BEGIN Dataset records

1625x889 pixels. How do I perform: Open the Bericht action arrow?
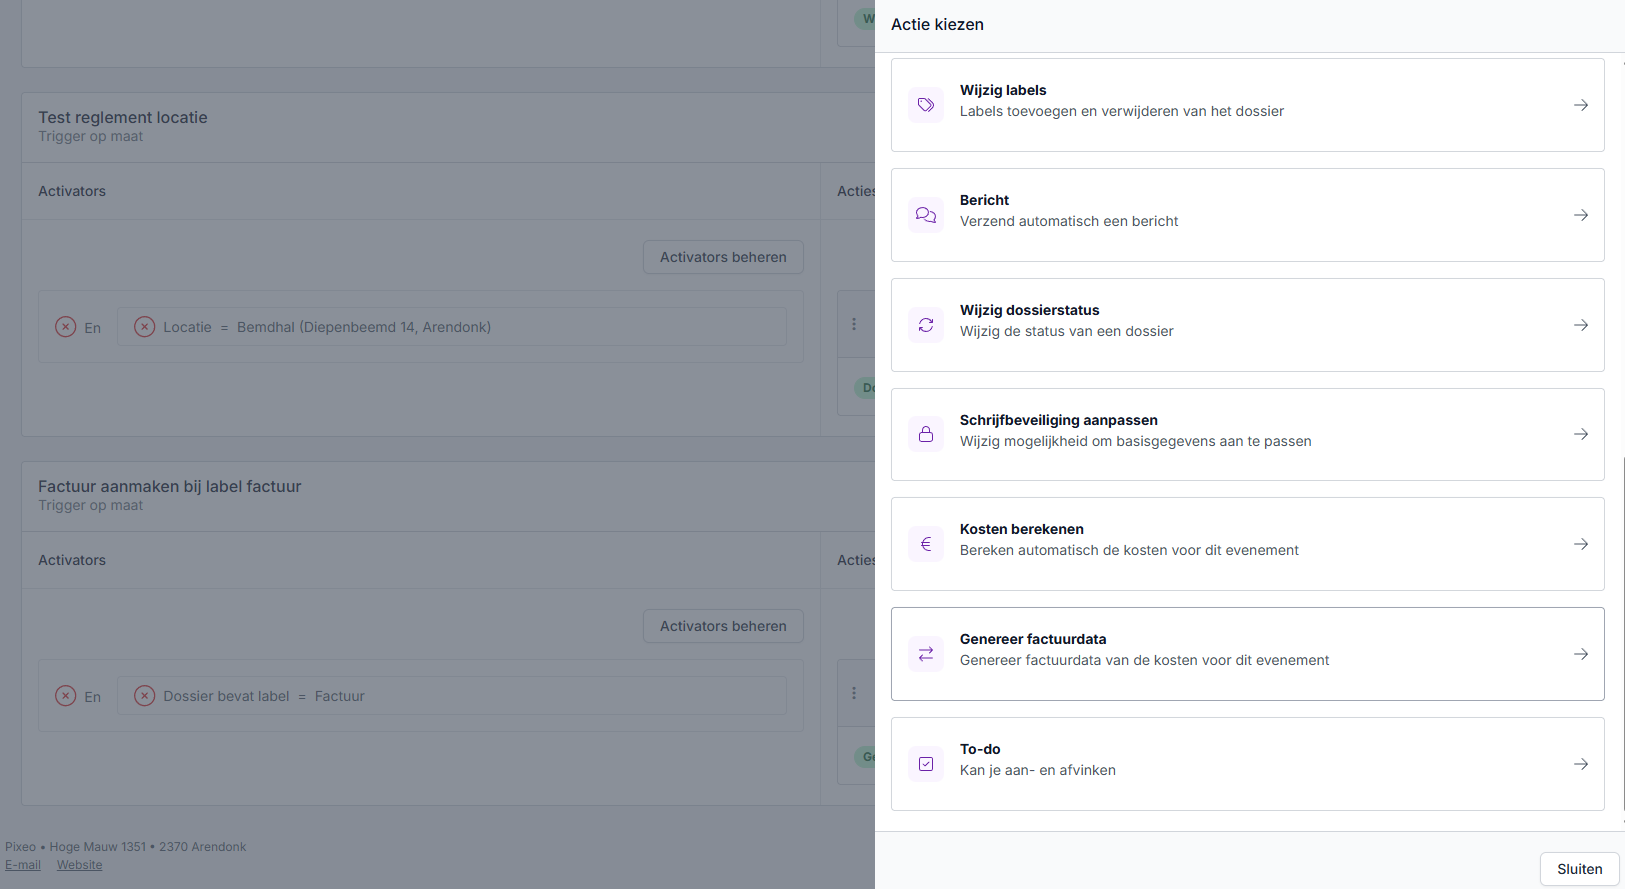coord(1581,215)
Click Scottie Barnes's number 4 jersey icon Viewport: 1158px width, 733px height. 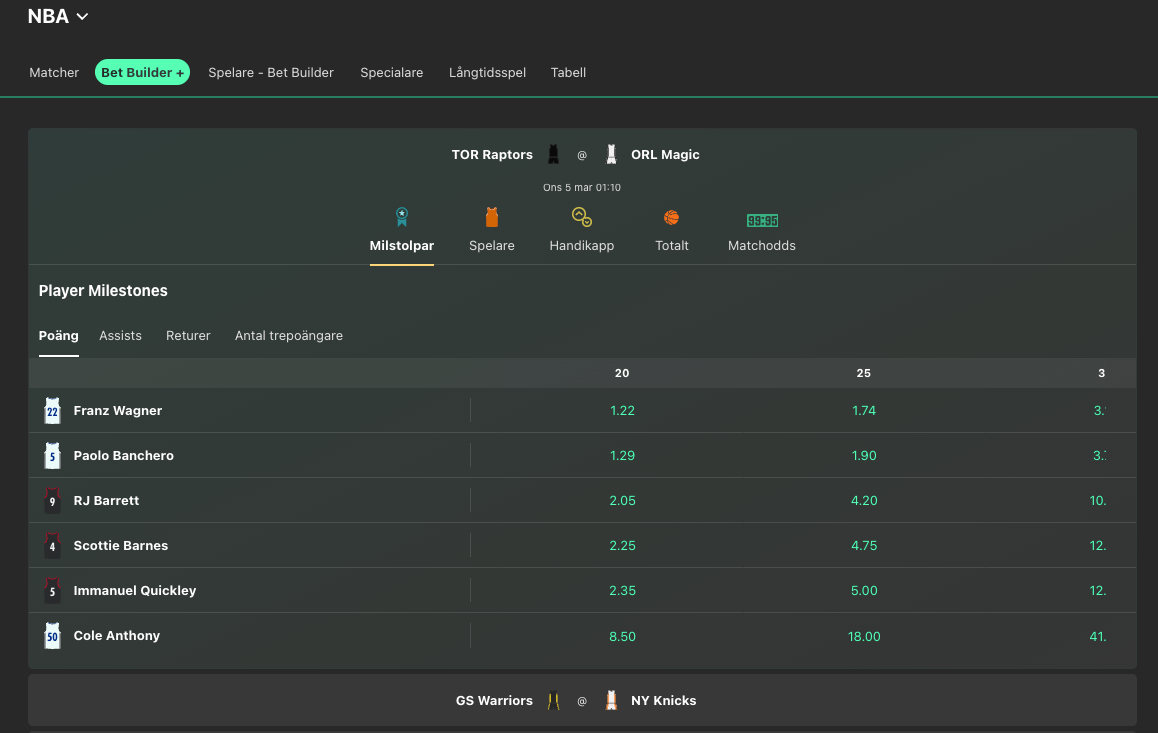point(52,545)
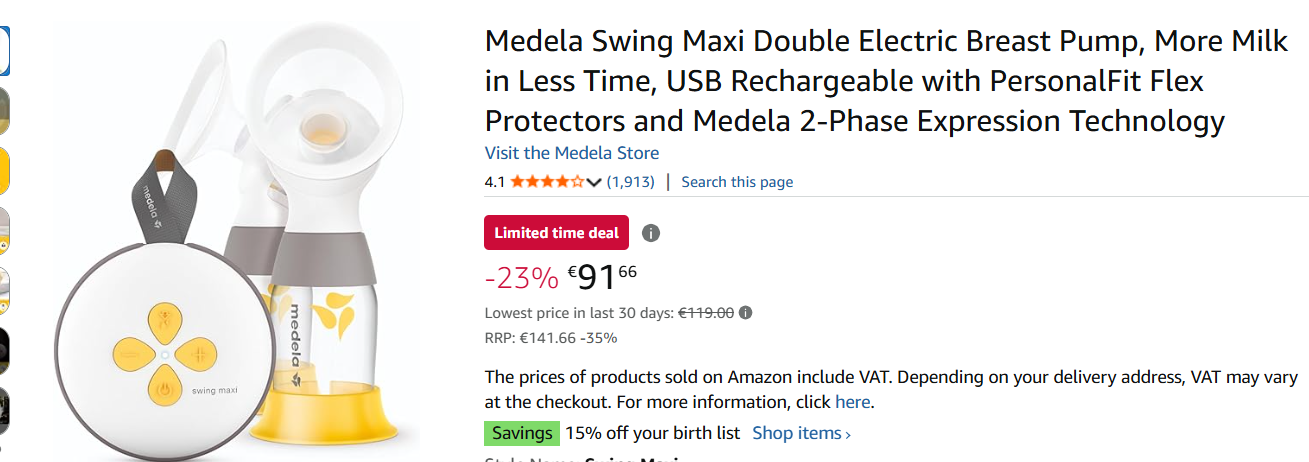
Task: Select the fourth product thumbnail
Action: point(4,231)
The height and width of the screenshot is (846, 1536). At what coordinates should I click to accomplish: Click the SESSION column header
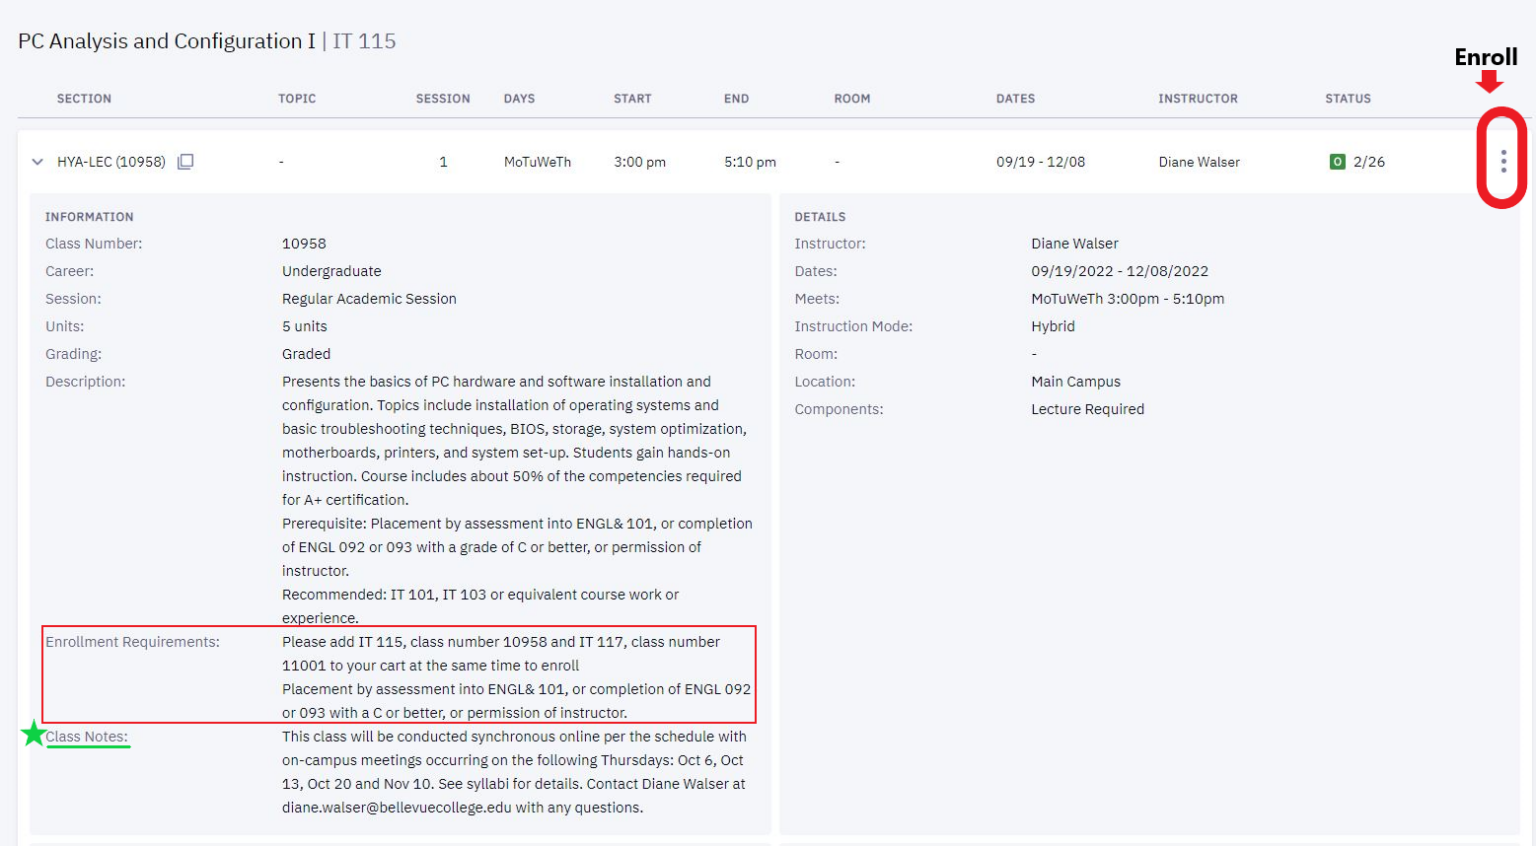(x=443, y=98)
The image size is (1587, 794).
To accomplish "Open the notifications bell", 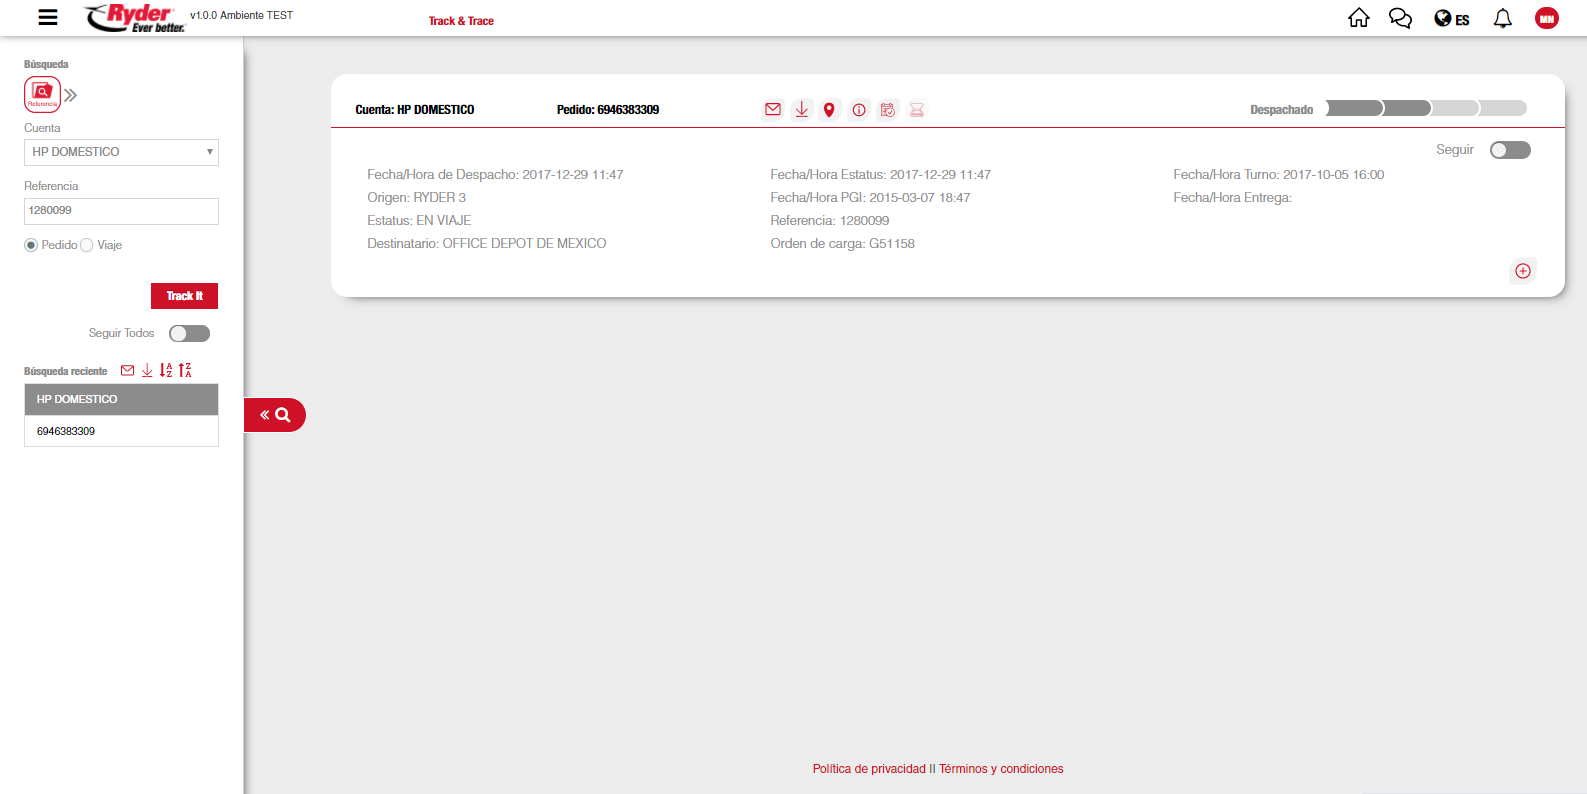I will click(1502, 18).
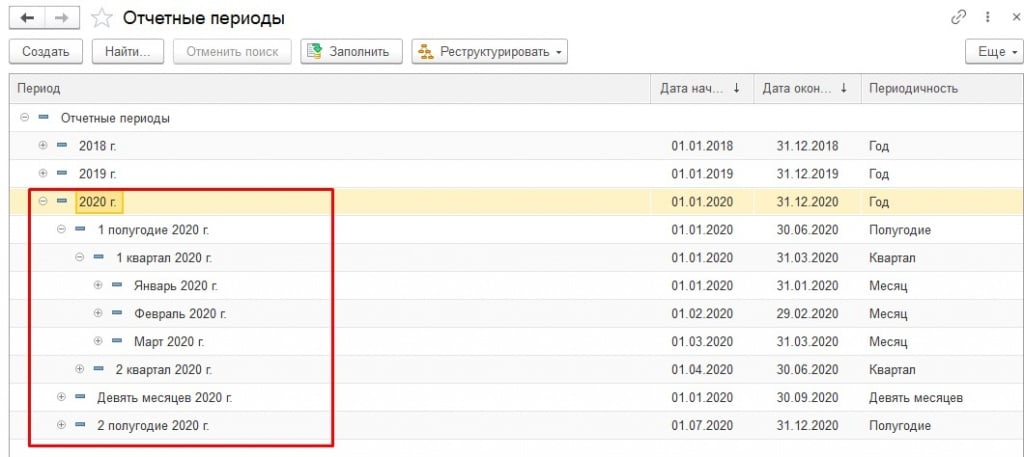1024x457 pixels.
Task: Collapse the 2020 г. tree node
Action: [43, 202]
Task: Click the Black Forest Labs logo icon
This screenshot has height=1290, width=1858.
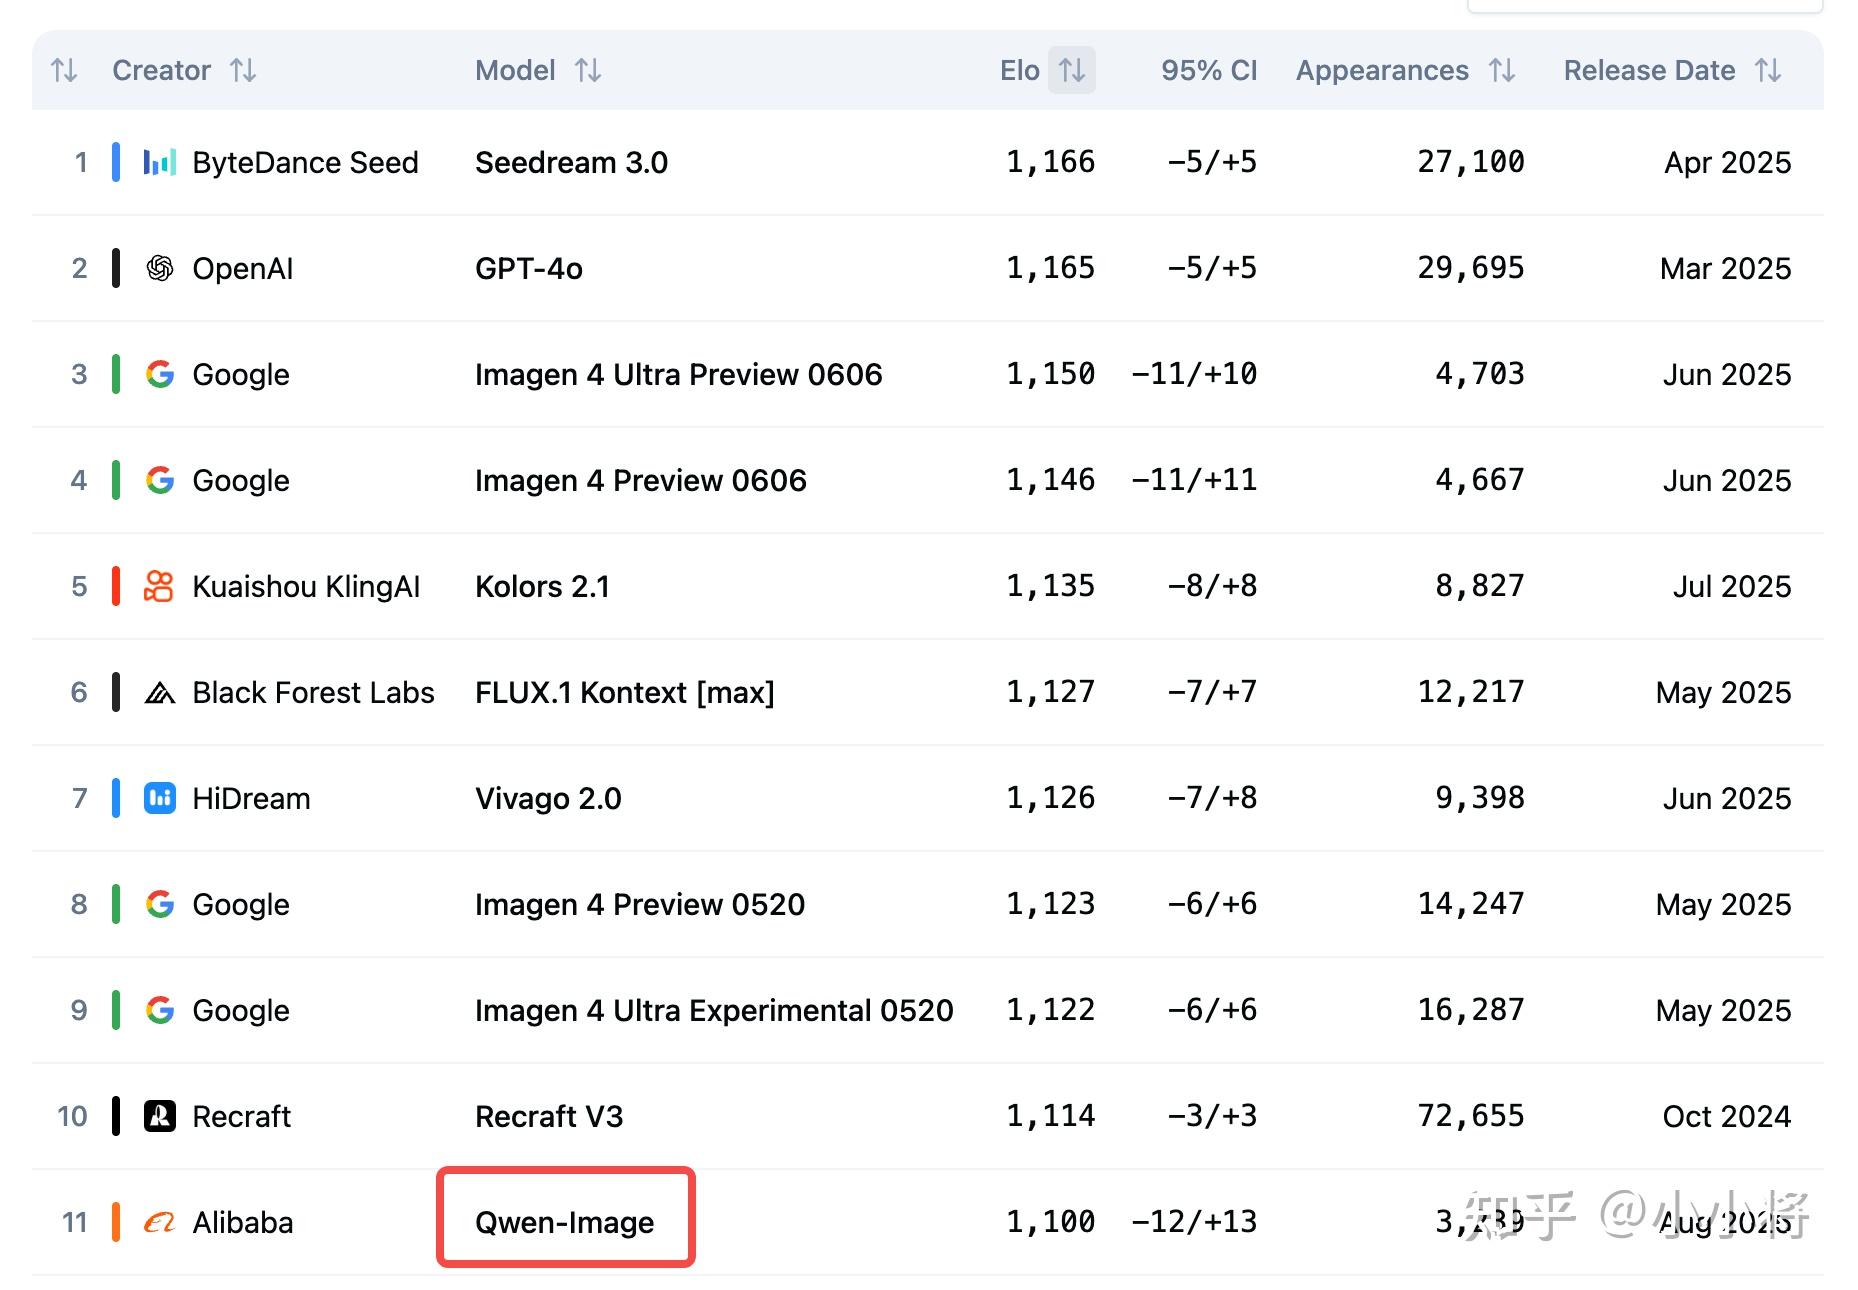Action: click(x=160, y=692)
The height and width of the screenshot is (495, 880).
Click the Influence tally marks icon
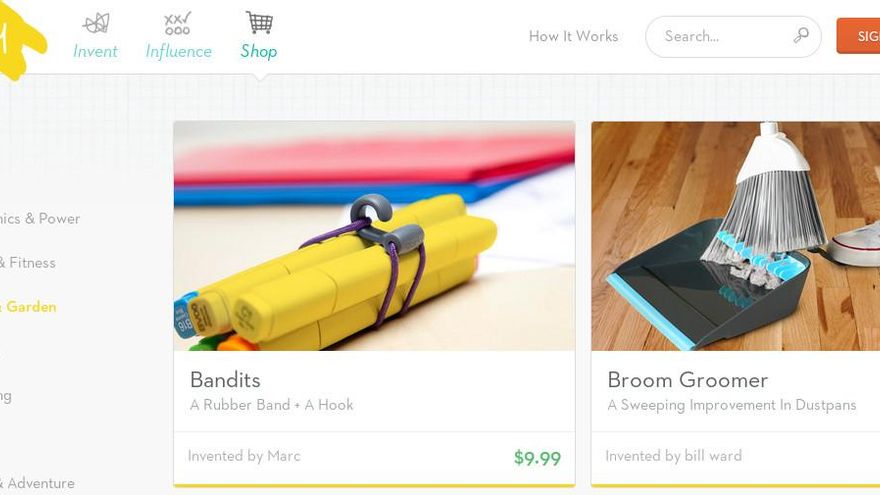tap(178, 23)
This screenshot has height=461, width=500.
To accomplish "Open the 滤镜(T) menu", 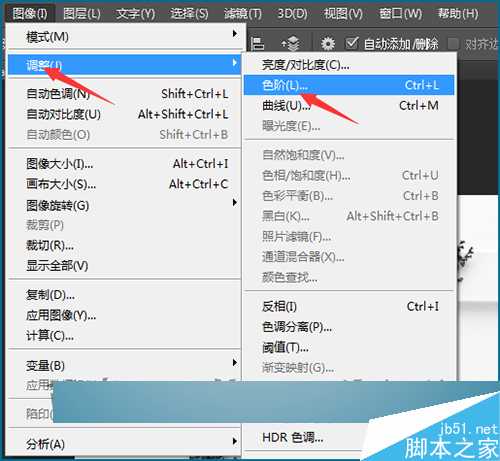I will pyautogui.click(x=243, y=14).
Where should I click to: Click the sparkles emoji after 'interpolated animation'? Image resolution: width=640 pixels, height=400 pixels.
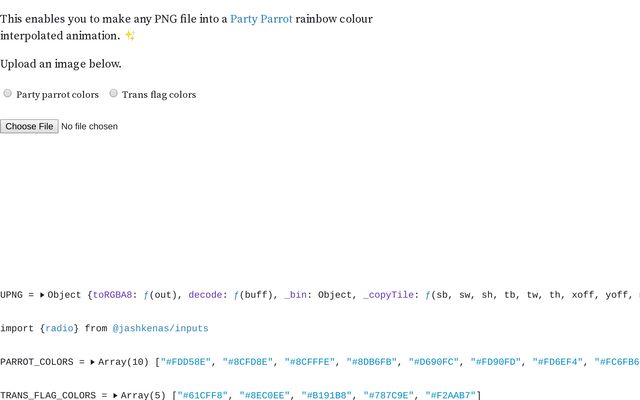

END Dataset records

From the records above, write out exactly the lines that begin at the line with "Task: Click the Black Forest Labs logo icon" and end at the line with "This screenshot has height=461, width=500.". Pictures must not appear in the output.

Task: Click the Black Forest Labs logo icon
This screenshot has height=1290, width=1858.
Action: click(x=160, y=692)
The height and width of the screenshot is (495, 880).
Click the Influence tally marks icon
tap(178, 23)
This screenshot has height=461, width=500.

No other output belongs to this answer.